DATA EXTRACT |
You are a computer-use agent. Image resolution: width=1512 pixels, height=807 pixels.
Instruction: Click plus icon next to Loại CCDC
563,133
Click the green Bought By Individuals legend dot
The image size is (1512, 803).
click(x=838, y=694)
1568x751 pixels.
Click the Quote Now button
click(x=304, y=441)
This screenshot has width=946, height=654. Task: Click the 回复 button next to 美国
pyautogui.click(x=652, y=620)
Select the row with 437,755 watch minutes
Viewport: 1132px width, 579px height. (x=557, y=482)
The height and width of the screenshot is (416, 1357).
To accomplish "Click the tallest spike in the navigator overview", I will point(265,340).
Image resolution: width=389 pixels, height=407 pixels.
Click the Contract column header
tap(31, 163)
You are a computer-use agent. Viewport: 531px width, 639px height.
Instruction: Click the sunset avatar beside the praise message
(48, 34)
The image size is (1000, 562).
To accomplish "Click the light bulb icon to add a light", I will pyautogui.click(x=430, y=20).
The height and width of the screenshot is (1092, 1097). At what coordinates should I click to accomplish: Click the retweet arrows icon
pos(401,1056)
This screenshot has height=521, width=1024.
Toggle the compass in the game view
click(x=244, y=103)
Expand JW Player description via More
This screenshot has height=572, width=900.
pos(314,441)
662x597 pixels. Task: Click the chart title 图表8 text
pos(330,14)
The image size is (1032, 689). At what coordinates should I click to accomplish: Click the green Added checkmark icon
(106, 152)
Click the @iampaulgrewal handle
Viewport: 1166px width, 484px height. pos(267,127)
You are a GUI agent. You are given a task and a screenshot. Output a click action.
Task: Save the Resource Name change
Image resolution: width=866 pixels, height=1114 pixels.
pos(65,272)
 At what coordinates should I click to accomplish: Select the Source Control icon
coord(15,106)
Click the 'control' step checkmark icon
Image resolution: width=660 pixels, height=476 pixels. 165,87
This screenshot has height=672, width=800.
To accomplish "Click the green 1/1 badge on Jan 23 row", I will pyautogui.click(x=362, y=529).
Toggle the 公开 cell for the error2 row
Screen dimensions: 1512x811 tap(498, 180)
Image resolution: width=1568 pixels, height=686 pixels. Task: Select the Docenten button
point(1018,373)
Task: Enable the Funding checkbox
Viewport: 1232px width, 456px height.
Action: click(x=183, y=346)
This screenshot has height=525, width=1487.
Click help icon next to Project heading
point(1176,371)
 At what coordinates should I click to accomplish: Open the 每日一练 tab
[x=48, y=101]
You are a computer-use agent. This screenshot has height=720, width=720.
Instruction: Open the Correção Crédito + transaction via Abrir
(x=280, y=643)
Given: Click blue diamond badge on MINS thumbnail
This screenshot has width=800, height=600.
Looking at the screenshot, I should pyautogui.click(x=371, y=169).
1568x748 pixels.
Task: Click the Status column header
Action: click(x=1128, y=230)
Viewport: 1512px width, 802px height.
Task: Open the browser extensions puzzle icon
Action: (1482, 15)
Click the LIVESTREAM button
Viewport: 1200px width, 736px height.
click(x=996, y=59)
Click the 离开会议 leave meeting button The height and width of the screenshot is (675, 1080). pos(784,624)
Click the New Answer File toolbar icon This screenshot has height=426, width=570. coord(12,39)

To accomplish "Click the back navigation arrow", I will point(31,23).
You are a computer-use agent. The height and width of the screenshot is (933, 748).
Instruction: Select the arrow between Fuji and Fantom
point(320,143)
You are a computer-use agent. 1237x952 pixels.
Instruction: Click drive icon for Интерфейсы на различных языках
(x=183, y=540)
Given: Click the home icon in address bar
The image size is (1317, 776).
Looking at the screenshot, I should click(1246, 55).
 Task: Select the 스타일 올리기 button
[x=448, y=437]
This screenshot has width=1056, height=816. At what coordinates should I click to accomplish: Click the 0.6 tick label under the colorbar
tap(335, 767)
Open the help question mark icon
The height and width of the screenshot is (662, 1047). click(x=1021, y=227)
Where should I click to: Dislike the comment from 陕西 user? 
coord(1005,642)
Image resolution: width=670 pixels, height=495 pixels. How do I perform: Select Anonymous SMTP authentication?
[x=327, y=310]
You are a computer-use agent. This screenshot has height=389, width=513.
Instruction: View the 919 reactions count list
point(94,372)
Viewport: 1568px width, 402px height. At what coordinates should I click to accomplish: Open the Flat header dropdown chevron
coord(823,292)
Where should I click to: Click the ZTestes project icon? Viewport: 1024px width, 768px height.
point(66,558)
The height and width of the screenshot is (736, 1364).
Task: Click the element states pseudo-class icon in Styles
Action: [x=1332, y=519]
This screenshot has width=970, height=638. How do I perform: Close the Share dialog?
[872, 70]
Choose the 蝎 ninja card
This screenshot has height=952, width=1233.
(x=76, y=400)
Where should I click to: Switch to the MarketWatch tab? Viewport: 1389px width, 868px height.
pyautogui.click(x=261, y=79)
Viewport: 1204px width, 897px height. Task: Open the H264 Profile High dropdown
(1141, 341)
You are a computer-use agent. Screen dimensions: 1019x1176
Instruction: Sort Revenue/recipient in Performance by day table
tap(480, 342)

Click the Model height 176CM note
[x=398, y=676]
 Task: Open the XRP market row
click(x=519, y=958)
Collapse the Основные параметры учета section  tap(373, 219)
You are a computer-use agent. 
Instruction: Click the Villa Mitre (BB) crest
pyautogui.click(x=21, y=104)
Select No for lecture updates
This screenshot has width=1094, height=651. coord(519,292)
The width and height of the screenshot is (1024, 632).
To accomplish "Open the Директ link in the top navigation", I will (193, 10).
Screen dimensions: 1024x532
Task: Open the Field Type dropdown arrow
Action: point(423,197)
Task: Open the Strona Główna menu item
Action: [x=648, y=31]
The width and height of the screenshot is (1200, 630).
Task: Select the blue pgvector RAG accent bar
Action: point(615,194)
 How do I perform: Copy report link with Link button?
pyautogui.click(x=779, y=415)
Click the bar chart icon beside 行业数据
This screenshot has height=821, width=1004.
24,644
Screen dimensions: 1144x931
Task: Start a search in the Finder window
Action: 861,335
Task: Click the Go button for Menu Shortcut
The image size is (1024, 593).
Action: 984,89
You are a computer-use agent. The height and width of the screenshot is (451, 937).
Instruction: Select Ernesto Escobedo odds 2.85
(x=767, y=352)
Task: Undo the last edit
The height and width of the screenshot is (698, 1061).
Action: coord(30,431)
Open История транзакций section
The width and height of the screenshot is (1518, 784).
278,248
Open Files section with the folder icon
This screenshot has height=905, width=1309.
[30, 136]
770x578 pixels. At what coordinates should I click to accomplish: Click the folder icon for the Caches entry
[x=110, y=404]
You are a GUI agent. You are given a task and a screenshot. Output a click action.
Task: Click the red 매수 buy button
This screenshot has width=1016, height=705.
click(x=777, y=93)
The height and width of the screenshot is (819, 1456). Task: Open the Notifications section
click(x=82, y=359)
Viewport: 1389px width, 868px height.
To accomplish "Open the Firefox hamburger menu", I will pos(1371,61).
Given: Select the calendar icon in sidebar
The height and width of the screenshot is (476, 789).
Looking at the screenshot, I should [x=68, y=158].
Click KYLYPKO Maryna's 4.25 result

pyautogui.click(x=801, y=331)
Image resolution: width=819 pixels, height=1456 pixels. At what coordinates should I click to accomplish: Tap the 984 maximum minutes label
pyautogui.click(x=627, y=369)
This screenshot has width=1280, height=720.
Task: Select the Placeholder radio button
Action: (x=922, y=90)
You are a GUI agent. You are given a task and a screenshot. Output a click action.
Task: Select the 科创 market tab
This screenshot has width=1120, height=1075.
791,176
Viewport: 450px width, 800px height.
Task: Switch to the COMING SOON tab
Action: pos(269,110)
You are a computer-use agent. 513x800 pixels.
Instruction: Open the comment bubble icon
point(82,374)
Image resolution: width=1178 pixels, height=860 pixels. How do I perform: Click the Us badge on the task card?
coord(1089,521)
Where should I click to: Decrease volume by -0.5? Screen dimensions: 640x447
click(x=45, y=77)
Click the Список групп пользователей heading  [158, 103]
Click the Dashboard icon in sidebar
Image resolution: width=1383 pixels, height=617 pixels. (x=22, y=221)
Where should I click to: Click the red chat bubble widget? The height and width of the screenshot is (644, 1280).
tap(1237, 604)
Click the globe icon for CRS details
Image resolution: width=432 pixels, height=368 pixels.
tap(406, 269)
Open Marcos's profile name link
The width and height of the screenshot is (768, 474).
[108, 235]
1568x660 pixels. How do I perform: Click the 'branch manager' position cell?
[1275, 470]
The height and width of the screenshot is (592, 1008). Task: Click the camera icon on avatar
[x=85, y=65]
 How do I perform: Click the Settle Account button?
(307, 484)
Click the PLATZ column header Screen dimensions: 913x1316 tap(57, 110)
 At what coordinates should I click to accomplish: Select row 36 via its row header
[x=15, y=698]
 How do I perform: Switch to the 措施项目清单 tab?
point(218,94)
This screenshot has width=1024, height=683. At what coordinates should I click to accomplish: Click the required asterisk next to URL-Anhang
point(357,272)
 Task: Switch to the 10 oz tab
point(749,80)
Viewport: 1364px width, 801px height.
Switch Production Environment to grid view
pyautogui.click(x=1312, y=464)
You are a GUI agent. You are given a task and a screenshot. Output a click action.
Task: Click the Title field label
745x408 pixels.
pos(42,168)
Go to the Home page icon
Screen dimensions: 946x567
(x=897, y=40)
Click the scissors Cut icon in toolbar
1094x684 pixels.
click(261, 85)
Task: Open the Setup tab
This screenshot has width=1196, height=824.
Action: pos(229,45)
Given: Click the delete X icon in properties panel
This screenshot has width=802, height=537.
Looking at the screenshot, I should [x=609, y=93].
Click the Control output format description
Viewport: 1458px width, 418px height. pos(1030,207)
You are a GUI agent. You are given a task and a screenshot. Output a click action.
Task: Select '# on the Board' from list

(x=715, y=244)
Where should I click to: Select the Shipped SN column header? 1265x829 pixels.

WHAT YOU SHOULD DO | Reproduce the lines of the entries above from the one with "Instruction: Click the sunset" to the one with "This screenshot has height=672, width=800.", both included, exactly and without any other line.

SOLUTION BELOW |
Instruction: Click the sunset avatar beside the praise message
(48, 34)
The image size is (1000, 562).
To accomplish "Click the light bulb icon to add a light", I will pyautogui.click(x=430, y=20).
The height and width of the screenshot is (1092, 1097). At what coordinates should I click to accomplish: Click the retweet arrows icon
pos(401,1056)
This screenshot has height=521, width=1024.
Toggle the compass in the game view
click(x=244, y=103)
Expand JW Player description via More
This screenshot has height=572, width=900.
pos(314,441)
662x597 pixels. Task: Click the chart title 图表8 text
pos(330,14)
The image size is (1032, 689). At what coordinates should I click to accomplish: Click the green Added checkmark icon
(106, 152)
Click the @iampaulgrewal handle
Viewport: 1166px width, 484px height. pos(267,127)
You are a GUI agent. You are given a task and a screenshot. Output a click action.
Task: Save the Resource Name change
Image resolution: width=866 pixels, height=1114 pixels.
pos(65,272)
 At what coordinates should I click to accomplish: Select the Source Control icon
coord(15,106)
Click the 'control' step checkmark icon
Image resolution: width=660 pixels, height=476 pixels. 165,87
This screenshot has height=672, width=800.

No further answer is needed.